▶ [Task goal]: Return the entries below in full. Keep every word as it is.

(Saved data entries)
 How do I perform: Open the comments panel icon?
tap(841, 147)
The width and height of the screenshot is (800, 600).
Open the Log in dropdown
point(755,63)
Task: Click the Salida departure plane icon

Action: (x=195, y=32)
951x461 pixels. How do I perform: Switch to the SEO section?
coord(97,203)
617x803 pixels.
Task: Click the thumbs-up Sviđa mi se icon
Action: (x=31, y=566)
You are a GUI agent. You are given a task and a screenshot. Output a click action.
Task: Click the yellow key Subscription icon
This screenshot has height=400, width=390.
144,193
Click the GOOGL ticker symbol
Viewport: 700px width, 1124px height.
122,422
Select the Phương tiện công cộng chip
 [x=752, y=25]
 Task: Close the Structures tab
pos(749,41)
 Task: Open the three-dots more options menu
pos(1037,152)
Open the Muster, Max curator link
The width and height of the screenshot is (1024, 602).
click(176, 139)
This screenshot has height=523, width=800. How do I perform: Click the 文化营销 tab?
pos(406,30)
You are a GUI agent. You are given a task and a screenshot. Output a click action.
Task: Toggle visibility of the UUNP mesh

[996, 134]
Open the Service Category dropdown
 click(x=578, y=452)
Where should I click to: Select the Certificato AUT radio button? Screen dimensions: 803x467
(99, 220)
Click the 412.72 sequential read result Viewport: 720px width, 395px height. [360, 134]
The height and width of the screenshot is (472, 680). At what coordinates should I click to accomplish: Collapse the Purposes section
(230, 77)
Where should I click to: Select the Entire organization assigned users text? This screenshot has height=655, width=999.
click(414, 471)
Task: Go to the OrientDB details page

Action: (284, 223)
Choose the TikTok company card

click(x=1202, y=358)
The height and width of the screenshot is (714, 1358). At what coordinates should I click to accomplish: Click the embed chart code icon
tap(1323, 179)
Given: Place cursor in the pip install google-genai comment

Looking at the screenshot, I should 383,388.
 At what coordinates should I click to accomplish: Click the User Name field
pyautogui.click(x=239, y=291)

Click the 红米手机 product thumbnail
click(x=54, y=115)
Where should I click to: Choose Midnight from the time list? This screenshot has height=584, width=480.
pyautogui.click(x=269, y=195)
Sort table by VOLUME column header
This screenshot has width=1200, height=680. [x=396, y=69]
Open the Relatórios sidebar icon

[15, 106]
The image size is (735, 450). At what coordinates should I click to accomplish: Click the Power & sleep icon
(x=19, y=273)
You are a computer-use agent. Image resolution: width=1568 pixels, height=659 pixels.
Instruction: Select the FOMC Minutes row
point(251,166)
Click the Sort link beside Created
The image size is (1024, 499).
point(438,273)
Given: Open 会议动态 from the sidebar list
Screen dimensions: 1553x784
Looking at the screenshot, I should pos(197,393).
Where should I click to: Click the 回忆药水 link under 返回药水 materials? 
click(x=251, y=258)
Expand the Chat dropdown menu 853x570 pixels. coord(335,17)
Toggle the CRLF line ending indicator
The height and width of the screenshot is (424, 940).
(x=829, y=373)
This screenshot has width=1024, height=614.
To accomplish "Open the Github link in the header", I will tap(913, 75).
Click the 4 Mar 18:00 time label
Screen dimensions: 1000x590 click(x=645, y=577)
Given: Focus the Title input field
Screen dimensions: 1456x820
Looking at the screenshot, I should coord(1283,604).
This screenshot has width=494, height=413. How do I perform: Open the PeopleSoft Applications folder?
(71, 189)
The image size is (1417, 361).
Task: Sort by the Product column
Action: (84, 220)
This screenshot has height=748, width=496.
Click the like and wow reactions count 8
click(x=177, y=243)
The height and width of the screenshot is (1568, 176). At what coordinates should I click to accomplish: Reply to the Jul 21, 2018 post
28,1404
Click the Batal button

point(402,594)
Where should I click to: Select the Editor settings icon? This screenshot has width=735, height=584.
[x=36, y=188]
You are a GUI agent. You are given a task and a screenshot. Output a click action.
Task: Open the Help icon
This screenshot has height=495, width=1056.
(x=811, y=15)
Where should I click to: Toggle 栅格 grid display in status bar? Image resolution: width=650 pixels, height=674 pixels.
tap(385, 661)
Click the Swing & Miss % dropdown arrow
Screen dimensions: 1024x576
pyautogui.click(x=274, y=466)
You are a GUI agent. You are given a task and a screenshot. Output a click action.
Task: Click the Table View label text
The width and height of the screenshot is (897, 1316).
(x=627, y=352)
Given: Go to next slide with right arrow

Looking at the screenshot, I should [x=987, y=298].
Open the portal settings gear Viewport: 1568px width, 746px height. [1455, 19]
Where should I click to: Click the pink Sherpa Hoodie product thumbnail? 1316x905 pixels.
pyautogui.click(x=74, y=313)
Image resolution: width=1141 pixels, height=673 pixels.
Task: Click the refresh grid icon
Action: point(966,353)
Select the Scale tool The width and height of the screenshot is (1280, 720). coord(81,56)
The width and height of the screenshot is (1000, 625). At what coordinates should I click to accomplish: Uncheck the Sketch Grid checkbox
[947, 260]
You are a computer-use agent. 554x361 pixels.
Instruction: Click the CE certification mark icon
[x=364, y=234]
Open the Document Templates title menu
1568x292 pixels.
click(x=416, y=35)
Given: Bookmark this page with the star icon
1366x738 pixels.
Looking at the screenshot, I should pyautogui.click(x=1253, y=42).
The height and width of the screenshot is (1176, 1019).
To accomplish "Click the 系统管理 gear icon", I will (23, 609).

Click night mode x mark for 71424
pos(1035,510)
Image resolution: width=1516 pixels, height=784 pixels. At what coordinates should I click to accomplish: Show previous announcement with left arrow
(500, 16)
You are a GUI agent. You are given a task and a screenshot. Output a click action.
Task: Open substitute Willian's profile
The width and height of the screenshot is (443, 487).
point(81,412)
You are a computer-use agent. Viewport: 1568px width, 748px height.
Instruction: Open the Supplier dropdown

▶ [Exercise solution]:
 How do I perform: Open the comments panel icon?
tap(841, 147)
The width and height of the screenshot is (800, 600).
Open the Log in dropdown
point(755,63)
Task: Click the Salida departure plane icon

Action: (x=195, y=32)
951x461 pixels. How do I perform: Switch to the SEO section?
coord(97,203)
617x803 pixels.
Task: Click the thumbs-up Sviđa mi se icon
Action: (x=31, y=566)
You are a GUI agent. You are given a task and a screenshot. Output a click action.
Task: Click the yellow key Subscription icon
This screenshot has height=400, width=390.
144,193
Click the GOOGL ticker symbol
Viewport: 700px width, 1124px height.
122,422
Select the Phương tiện công cộng chip
 [x=752, y=25]
 Task: Close the Structures tab
pos(749,41)
 Task: Open the three-dots more options menu
pos(1037,152)
Open the Muster, Max curator link
The width and height of the screenshot is (1024, 602).
click(176, 139)
This screenshot has height=523, width=800. How do I perform: Click the 文化营销 tab?
pos(406,30)
You are a GUI agent. You are given a task and a screenshot. Output a click action.
Task: Toggle visibility of the UUNP mesh

[996, 134]
Open the Service Category dropdown
 click(x=578, y=452)
Where should I click to: Select the Certificato AUT radio button? Screen dimensions: 803x467
(99, 220)
Click the 412.72 sequential read result Viewport: 720px width, 395px height. [360, 134]
The height and width of the screenshot is (472, 680). At what coordinates should I click to accomplish: Collapse the Purposes section
(230, 77)
Where should I click to: Select the Entire organization assigned users text? This screenshot has height=655, width=999.
click(414, 471)
Task: Go to the OrientDB details page

Action: (284, 223)
Choose the TikTok company card

click(x=1202, y=358)
The height and width of the screenshot is (714, 1358). At what coordinates should I click to accomplish: Click the embed chart code icon
tap(1323, 179)
Given: Place cursor in the pip install google-genai comment

Looking at the screenshot, I should 383,388.
 At what coordinates should I click to accomplish: Click the User Name field
pyautogui.click(x=239, y=291)

Click the 红米手机 product thumbnail
click(x=54, y=115)
Where should I click to: Choose Midnight from the time list? This screenshot has height=584, width=480.
pyautogui.click(x=269, y=195)
Sort table by VOLUME column header
This screenshot has width=1200, height=680. [x=396, y=69]
Open the Relatórios sidebar icon

[15, 106]
The image size is (735, 450). At what coordinates should I click to accomplish: Click the Power & sleep icon
(x=19, y=273)
You are a computer-use agent. Image resolution: width=1568 pixels, height=659 pixels.
Instruction: Select the FOMC Minutes row
point(251,166)
Click the Sort link beside Created
The image size is (1024, 499).
point(438,273)
Given: Open 会议动态 from the sidebar list
Screen dimensions: 1553x784
Looking at the screenshot, I should pos(197,393).
Where should I click to: Click the 回忆药水 link under 返回药水 materials? 
click(x=251, y=258)
Expand the Chat dropdown menu 853x570 pixels. coord(335,17)
Toggle the CRLF line ending indicator
The height and width of the screenshot is (424, 940).
(x=829, y=373)
This screenshot has width=1024, height=614.
To accomplish "Open the Github link in the header", I will tap(913, 75).
Click the 4 Mar 18:00 time label
Screen dimensions: 1000x590 click(x=645, y=577)
Given: Focus the Title input field
Screen dimensions: 1456x820
Looking at the screenshot, I should coord(1283,604).
This screenshot has width=494, height=413. How do I perform: Open the PeopleSoft Applications folder?
(71, 189)
The image size is (1417, 361).
Task: Sort by the Product column
Action: (84, 220)
This screenshot has height=748, width=496.
Click the like and wow reactions count 8
click(x=177, y=243)
The height and width of the screenshot is (1568, 176). At what coordinates should I click to accomplish: Reply to the Jul 21, 2018 post
28,1404
Click the Batal button

point(402,594)
Where should I click to: Select the Editor settings icon? This screenshot has width=735, height=584.
[x=36, y=188]
You are a GUI agent. You are given a task and a screenshot. Output a click action.
Task: Open the Help icon
This screenshot has height=495, width=1056.
(x=811, y=15)
Where should I click to: Toggle 栅格 grid display in status bar? Image resolution: width=650 pixels, height=674 pixels.
tap(385, 661)
Click the Swing & Miss % dropdown arrow
Screen dimensions: 1024x576
pyautogui.click(x=274, y=466)
You are a GUI agent. You are given a task and a screenshot. Output a click action.
Task: Click the Table View label text
The width and height of the screenshot is (897, 1316).
(x=627, y=352)
Given: Go to next slide with right arrow

Looking at the screenshot, I should [x=987, y=298].
Open the portal settings gear Viewport: 1568px width, 746px height. [1455, 19]
Where should I click to: Click the pink Sherpa Hoodie product thumbnail? 1316x905 pixels.
pyautogui.click(x=74, y=313)
Image resolution: width=1141 pixels, height=673 pixels.
Task: Click the refresh grid icon
Action: point(966,353)
Select the Scale tool The width and height of the screenshot is (1280, 720). coord(81,56)
The width and height of the screenshot is (1000, 625). At what coordinates should I click to accomplish: Uncheck the Sketch Grid checkbox
[947, 260]
You are a computer-use agent. 554x361 pixels.
Instruction: Click the CE certification mark icon
[x=364, y=234]
Open the Document Templates title menu
1568x292 pixels.
click(x=416, y=35)
Given: Bookmark this page with the star icon
1366x738 pixels.
Looking at the screenshot, I should pyautogui.click(x=1253, y=42).
The height and width of the screenshot is (1176, 1019).
To accomplish "Click the 系统管理 gear icon", I will (23, 609).

Click night mode x mark for 71424
pos(1035,510)
Image resolution: width=1516 pixels, height=784 pixels. At what coordinates should I click to accomplish: Show previous announcement with left arrow
(500, 16)
You are a GUI agent. You are given a task and a screenshot. Output a click action.
Task: Open substitute Willian's profile
The width and height of the screenshot is (443, 487).
point(81,412)
You are a computer-use agent. Viewport: 1568px width, 748px height.
Instruction: Open the Supplier dropdown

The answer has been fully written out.